Now, without their best player, K-State’s prospects next year are fairly terrible. The Wildcats could be picked last in the Big 12 preseason poll, and will almost certainly be in the bottom three. That’s a heck of a way to begin a critical season.
This will be Weber’s fourth year at K-State. He won a share of the program’s first conference title in a generation in his first season, and two years later finds himself with a significant rebuilding project. Some of what’s gone wrong is circumstance, much of it is not. All of it has happened under his watch.
Foster has been K-State’s leading scorer the last two years and was a preseason All-Big 12 pick last fall. Kicking him off the team is a strong move — two Big 12 sources, in separate conversations, called it “(gutsy)” — that will define the rest of Weber’s time at K-State, good or bad.
Baggage from both coach and fan base only adds to the drama. The narrative of Weber from his days at Illinois is that he can win with someone else’s players but not his own. Many K-State fans are having nasty flashbacks from the first miss of the NCAA Tournament since Frank Martin’s second season (the year after Michael Beasley) and the first miss of even an NIT appearance since Jim Woolridge’s last season.
Weber’s hand was forced a bit here. Not by the administration, which is the speculation of some, but by the vast gap between his own words and that picture.
Weber had talked a lot about commitment and focus. Much of that was directed at Foster, who was suspended and benched at varying times during the season. After K-State lost in the opening round of the Big 12 Tournament, Foster admitted to not giving full effort at times and vowed to be better. Foster emphasized those points in meetings with the coaches.
Then came that picture.
If Weber did nothing here, what kind of message would it send to the rest of the team? If the players haven’t respected the rules or expectations of the program before, what happens when the consequences stop?

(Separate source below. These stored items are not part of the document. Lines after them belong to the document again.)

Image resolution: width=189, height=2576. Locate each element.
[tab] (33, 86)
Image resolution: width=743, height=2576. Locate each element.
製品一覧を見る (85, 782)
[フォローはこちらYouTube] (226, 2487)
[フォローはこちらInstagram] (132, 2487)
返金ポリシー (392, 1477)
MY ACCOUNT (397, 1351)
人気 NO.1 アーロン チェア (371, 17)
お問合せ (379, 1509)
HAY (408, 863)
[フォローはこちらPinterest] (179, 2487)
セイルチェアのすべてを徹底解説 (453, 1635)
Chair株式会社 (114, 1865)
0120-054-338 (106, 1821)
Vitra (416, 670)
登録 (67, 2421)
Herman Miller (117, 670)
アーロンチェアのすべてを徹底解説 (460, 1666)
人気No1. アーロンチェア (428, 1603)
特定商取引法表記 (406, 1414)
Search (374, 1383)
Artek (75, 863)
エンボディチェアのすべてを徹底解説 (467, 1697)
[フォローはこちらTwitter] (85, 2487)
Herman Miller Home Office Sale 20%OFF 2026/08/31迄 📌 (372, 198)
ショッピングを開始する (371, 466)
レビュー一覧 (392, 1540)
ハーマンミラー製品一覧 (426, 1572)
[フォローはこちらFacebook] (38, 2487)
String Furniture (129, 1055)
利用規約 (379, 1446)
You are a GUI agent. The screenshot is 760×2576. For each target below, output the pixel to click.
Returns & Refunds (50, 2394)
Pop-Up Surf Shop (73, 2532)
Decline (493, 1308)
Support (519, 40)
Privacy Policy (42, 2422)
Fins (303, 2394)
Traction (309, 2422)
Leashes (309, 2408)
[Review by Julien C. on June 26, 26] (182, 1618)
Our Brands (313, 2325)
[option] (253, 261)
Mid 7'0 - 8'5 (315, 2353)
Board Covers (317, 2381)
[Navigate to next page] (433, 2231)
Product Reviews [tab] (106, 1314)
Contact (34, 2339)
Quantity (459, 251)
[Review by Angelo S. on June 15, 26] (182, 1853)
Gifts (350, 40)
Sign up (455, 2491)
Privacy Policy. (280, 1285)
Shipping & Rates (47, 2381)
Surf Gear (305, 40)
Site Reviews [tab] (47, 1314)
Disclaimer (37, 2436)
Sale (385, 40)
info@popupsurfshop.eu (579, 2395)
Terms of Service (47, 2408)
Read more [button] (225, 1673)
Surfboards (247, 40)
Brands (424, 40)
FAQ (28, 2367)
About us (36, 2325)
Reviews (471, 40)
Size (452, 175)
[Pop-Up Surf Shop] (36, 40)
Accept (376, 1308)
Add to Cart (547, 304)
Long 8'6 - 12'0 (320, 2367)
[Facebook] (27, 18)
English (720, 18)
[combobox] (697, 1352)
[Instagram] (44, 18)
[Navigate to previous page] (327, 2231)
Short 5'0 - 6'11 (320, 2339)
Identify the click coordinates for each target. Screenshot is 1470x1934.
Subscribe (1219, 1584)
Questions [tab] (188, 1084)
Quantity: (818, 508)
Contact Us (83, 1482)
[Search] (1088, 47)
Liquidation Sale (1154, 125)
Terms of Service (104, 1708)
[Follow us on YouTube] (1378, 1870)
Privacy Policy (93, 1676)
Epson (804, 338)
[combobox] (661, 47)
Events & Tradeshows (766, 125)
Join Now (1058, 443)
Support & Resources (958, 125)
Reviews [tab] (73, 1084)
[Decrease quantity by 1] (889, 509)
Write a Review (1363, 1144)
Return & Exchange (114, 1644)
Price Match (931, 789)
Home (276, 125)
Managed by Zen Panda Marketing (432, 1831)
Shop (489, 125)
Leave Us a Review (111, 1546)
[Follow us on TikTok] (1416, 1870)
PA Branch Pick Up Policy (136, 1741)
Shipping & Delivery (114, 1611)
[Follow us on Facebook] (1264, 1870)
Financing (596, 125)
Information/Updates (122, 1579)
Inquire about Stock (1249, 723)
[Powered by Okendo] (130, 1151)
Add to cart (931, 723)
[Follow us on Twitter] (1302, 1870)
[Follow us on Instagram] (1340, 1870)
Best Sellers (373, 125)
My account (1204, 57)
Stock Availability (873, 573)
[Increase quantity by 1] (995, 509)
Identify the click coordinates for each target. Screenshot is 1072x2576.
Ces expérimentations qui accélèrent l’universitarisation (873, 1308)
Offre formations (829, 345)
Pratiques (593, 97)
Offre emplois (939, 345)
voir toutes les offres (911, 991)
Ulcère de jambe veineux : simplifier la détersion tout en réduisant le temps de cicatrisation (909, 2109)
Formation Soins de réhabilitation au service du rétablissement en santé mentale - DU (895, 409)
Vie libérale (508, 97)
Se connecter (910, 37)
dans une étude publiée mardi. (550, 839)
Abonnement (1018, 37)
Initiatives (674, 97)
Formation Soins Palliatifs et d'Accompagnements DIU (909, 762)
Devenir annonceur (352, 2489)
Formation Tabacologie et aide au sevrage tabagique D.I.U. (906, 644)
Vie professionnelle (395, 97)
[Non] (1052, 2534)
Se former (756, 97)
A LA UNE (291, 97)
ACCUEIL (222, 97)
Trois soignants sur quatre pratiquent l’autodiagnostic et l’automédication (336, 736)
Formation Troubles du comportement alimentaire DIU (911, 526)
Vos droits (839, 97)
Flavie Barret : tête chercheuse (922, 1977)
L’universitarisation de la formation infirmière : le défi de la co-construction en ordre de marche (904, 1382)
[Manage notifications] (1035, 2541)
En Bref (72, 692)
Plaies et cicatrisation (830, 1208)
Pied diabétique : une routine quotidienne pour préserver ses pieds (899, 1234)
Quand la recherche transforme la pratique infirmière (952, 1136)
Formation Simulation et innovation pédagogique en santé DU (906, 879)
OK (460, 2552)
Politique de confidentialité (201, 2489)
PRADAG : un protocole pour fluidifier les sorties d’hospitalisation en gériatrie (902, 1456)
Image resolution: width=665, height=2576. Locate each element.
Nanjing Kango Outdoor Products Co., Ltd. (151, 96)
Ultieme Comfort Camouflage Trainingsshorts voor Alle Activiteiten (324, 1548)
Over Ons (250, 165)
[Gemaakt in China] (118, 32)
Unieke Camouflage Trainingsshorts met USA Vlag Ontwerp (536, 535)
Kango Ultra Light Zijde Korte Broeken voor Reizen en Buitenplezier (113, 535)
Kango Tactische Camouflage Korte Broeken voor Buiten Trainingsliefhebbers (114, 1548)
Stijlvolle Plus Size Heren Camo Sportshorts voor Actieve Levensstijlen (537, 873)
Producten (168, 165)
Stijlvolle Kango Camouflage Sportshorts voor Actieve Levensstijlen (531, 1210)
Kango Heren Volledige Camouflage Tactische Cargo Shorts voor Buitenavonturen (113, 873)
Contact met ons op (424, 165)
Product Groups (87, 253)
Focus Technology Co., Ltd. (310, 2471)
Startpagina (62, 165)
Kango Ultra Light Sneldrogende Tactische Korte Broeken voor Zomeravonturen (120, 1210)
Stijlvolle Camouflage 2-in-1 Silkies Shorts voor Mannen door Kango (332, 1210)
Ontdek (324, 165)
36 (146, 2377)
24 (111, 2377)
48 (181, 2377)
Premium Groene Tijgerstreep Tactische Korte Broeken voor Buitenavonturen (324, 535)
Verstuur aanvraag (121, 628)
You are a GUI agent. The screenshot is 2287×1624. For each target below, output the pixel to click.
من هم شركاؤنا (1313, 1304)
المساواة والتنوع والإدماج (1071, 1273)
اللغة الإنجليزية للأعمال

So Weber is betting on himself in some ways here, or at least betting on what he and K-State claim to be.
He has some history on his side. Athletic director John Currie hired Weber, most obviously, but there is also the institutional memory of K-State running off Dana Altman in 1994, which kicked off a 12-year drop to mediocrity.
But there is also something harder to define here. Dismissing the best player on the team going into a year you know must show improvement is a statement that you believe in more than talent.
Talent is always important, but there is a belief within the athletic department that K-State’s teams in all sports have always been at their best when they are tough, disciplined and smart. Weber’s bet here that the team can be better next season without its most talented player is a clear nod in that direction.
More than anything else, one of the most disappointing seasons in recent K-State basketball history can be traced directly to a deteriorated culture inside the program.
That’s on Weber, because he’s the one being paid $1.8 million to make the decisions. He recruited both Foster and Harris, as well as guard Jevon Thomas, who is transferring.
This is also why the spotlight is now on Weber in a way it hasn’t been yet at K-State. He has the support of the administration, but his first three seasons have played out mostly according to the script of those who didn’t like the hire.
K-State didn’t build an $18 million practice facility for its basketball team to miss the postseason. This program is now a complete reflection of Weber, and at the moment it’s not a good look.
Good for Weber for taking drastic steps to fix the problems, but it’s also true that the problems have bubbled up on his watch.
Whether an offseason of principled change improves a damaged culture enough to show a difference in wins and losses is both Weber’s bet and his challenge.
With a rotten season followed by the dismissal of his best player, the change should be obvious. Actually, Weber needs it to be obvious.